### BRANO DELL'ESERCIZIO
++++++++++++++++++++

La scorsa settimana, nel suo Interim economic outlook, l’Ocse ha evidenziato l’importanza dei vaccini per le prospettive di ripresa dell’economia mondiale. Per l’Eurozona l’organizzazione internazionale con sede a Parigi prevede un aumento del Pil del 3,9% nel 2021 e del 3,9% nel 2022, mentre per l’Italia del 4,1% quest’anno e del 4% il prossimo. Previsioni che potrebbero essere messe in discussione se il blocco delle somministrazioni del vaccino AstraZeneca dovesse proseguire o se l’adesione della popolazione alla campagna non dovesse decollare. «Non so se sarà così o meno», ci dice Mario Deaglio, Professore emerito di Economia internazionale all’Università di Torino, «anche perché purtroppo le previsioni dell’Ocse mi sono sembrate troppo “rigide”. Non tengono per esempio conto della probabilità che ci possa essere una variante del virus che i vaccini non sono in grado di coprire. In questo senso l’immunologo Anthony Fauci ha fatto capire recentemente che negli Usa si potrebbe tornare a una normalità più o meno intorno alla metà del 2022».
L’Europa rischia però di rimanere indietro rispetto ad altre aree.
Bisogna intendersi su quali siano queste altre aree. Giappone, Cina e India, per esempio, stanno crescendo indipendentemente dal vaccino.
Diciamo che rischiamo di avere un handicap rispetto a Usa e Regno Unito dove la campagna vaccinale procede a buon ritmo e senza intoppi.

++++++++++++++++++++

### Voci archiviate
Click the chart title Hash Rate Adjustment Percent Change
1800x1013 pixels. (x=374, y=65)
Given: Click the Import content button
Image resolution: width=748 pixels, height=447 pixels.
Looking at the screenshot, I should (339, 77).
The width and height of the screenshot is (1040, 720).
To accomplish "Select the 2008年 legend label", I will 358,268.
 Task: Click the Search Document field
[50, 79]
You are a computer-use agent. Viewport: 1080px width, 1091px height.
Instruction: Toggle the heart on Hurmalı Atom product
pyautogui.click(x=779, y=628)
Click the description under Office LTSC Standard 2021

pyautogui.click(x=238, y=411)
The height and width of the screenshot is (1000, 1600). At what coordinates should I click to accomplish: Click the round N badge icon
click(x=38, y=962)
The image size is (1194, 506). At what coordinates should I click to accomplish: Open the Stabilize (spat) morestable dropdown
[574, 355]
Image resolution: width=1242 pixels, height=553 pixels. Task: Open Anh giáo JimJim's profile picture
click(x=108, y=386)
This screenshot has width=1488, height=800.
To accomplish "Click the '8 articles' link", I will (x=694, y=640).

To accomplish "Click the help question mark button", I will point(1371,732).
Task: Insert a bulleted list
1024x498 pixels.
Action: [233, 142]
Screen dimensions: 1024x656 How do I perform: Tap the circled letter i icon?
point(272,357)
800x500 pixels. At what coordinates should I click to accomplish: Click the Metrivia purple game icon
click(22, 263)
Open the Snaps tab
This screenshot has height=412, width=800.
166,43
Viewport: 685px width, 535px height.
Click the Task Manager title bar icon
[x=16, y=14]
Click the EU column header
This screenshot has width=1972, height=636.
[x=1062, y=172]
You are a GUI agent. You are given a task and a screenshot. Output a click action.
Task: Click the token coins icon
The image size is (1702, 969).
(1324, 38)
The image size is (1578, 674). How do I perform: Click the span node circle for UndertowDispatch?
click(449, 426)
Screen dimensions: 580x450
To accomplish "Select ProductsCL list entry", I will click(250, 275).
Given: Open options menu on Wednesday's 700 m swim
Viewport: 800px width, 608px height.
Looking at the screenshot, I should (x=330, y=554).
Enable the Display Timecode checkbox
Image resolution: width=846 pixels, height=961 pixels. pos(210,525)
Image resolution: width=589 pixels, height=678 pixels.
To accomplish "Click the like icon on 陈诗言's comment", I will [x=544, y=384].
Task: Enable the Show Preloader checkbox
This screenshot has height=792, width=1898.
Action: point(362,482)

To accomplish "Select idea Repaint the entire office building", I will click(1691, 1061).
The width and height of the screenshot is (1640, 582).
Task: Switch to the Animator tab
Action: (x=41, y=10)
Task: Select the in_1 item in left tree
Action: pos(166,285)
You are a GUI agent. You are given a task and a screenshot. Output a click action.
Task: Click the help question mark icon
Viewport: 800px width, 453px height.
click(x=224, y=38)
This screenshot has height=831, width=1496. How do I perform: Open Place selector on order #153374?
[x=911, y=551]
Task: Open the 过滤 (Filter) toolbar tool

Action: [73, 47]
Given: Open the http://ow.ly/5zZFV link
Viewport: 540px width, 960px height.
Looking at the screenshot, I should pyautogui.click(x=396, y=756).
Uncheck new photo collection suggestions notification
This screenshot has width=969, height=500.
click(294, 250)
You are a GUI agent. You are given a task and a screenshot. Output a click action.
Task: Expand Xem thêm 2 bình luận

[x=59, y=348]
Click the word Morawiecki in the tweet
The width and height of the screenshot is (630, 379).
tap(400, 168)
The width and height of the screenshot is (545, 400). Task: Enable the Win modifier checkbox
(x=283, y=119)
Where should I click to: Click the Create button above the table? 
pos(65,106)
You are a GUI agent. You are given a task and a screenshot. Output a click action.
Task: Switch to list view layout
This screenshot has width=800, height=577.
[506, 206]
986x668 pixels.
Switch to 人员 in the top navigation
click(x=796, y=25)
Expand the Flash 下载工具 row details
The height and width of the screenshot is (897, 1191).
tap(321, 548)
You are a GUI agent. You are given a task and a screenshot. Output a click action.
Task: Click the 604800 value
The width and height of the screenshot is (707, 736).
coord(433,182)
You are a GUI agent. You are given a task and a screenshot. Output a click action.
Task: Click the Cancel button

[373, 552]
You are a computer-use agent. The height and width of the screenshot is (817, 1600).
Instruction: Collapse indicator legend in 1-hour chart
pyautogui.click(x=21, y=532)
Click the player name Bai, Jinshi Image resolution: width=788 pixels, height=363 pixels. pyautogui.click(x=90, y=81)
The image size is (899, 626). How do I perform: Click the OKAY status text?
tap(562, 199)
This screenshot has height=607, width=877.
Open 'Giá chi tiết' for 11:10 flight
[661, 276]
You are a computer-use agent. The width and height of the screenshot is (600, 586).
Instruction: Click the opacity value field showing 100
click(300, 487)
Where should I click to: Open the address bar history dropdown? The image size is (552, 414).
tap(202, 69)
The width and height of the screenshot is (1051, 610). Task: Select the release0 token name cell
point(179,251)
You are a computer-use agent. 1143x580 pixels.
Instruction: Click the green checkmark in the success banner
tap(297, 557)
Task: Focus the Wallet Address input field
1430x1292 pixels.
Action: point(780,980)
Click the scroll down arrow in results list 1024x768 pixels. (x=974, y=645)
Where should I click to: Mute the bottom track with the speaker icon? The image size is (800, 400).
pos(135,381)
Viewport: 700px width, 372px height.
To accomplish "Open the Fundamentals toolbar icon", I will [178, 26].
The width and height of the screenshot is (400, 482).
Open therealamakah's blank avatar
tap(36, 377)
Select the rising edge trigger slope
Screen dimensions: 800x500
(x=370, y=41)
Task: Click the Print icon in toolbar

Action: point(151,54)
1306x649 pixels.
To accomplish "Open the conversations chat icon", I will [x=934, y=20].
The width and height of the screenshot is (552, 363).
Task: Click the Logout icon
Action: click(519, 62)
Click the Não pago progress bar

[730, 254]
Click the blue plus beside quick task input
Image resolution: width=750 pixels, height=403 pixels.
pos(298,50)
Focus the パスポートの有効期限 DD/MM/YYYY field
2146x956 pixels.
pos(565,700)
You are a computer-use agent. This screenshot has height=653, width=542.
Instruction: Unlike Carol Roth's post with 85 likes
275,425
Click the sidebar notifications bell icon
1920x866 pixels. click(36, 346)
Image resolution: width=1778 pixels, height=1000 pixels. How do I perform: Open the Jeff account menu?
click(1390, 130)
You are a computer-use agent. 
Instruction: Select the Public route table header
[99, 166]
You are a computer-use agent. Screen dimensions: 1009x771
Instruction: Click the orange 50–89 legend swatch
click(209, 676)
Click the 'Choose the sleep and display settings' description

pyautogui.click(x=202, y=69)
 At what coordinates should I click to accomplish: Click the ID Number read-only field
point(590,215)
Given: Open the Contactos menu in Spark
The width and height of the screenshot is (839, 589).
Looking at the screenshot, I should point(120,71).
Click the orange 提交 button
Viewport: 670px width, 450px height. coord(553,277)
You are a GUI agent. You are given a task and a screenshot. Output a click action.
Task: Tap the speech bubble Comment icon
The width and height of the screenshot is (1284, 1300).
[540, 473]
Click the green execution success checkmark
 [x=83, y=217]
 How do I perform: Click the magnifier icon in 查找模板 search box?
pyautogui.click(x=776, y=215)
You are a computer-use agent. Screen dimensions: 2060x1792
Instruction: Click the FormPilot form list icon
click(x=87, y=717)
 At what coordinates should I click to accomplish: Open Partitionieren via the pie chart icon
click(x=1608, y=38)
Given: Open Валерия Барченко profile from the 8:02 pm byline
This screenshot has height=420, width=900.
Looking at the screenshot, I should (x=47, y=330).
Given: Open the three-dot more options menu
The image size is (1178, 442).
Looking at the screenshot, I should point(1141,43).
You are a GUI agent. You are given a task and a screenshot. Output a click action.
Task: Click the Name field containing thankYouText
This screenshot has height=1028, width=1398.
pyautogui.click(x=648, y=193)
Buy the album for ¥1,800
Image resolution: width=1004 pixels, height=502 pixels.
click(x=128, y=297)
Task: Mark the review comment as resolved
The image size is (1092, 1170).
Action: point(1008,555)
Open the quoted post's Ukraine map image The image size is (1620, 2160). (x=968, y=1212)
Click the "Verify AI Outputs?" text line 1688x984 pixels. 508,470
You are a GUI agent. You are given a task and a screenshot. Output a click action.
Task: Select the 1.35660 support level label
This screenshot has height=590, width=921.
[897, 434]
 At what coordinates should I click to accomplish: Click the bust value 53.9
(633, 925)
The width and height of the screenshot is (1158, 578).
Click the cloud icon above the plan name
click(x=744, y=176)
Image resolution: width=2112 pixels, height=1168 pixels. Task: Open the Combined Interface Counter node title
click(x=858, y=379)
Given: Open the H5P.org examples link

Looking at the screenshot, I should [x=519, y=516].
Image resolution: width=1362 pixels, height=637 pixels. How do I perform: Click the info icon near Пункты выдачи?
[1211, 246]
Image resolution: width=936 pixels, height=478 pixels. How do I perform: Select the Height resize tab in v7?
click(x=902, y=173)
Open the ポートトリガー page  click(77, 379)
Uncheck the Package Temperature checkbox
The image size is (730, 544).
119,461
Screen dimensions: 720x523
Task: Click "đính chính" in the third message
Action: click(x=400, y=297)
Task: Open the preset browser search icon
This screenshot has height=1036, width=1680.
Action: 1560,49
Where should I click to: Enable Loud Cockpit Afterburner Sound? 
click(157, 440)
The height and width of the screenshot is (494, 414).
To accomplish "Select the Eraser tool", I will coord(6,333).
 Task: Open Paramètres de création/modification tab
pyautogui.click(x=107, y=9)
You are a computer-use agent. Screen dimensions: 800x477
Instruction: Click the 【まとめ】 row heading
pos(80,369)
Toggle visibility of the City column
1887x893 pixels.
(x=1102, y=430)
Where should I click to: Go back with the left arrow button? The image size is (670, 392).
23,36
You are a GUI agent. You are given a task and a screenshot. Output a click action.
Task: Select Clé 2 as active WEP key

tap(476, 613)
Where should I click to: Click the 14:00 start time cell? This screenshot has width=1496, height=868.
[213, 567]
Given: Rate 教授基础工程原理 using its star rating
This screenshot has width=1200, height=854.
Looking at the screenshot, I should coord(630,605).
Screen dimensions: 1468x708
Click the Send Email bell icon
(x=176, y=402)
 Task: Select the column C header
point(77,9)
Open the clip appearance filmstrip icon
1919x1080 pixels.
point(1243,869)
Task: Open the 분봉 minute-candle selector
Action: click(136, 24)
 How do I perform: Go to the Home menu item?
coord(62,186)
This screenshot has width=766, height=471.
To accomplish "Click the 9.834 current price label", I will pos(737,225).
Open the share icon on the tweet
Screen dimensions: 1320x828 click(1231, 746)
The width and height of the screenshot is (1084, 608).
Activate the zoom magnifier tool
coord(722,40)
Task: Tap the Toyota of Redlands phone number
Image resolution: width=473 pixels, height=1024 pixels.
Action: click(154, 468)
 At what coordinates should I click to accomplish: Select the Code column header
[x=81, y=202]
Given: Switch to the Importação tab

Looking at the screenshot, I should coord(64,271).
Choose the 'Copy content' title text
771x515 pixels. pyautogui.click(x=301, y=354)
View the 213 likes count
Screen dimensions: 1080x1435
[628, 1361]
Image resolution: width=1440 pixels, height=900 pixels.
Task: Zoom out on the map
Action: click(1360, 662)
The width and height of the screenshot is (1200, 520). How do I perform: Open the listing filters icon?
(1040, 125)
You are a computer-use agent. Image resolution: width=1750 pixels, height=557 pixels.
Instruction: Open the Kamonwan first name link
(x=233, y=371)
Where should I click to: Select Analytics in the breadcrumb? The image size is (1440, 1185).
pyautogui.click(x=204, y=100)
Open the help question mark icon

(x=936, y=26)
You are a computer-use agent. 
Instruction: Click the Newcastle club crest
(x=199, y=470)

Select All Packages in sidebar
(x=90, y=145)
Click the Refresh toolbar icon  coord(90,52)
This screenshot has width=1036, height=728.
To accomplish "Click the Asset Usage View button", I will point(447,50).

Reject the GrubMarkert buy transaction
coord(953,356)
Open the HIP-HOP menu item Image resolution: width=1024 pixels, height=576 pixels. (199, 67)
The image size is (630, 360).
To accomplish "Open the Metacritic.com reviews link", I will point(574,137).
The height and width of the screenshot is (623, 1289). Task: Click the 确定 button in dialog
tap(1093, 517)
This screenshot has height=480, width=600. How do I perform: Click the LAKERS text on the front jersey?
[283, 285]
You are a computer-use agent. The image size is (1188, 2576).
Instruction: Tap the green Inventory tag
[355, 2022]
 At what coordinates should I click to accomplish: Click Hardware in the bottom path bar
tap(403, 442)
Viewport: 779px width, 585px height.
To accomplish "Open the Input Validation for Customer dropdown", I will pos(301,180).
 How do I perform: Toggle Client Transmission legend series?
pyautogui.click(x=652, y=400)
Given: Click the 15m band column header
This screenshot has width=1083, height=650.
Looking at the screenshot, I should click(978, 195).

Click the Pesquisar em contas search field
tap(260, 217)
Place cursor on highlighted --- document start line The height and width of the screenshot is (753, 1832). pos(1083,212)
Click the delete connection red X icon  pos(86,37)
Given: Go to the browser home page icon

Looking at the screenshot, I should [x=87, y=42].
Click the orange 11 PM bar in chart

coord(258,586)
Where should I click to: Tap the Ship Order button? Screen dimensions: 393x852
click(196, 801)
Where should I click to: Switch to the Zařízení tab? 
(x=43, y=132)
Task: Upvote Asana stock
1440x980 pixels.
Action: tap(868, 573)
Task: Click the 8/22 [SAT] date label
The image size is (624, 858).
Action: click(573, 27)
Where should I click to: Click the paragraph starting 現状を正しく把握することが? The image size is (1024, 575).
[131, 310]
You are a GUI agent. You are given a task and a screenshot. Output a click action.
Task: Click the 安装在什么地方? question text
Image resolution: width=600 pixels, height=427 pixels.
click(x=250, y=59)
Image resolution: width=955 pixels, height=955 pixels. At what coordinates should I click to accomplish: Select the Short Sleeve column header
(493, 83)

++++++++++++++++++++

Continua il brano sulle previsioni economiche dell'Ocse e i vaccini, cominciando subito dopo l'ultima frase riportata.

### SPAZIO RISPOSTA
Probabilmente sì, sarà un handicap che si aggiunge ad altri che già avevamo. Bisogna però avere ben chiaro che per la ripresa occorrono investimenti pubblici finanziati con risorse pubbliche, come il Next Generation Eu si propone di fare. La vera ripresa è data dagli investimenti in digitalizzazione, in nuove infrastrutture. Semmai rischiamo quindi un ritardo nel rimbalzo dell’economia, che si può realizzare solo se i cittadini che possono torneranno a spendere quel denaro che è andato ad aumentare i depositi bancari e i risparmi negli ultimi mesi.
Le restrizioni che sono entrate in vigore nei giorni scorsi sono state in qualche modo presentate come una sorta di ultimo stop grazie proprio all’accelerazione della campagna vaccinale. Questa strategia rischia di essere messa in discussione?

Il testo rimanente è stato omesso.